**** Data to examine ****
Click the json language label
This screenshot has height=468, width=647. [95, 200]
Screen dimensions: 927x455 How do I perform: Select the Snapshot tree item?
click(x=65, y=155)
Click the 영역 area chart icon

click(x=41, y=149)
****
Task description – Each entry is to be retyped exactly as it appears.

Solution for this problem –
Click the json language label
This screenshot has height=468, width=647. [95, 200]
Screen dimensions: 927x455 How do I perform: Select the Snapshot tree item?
click(x=65, y=155)
Click the 영역 area chart icon

click(x=41, y=149)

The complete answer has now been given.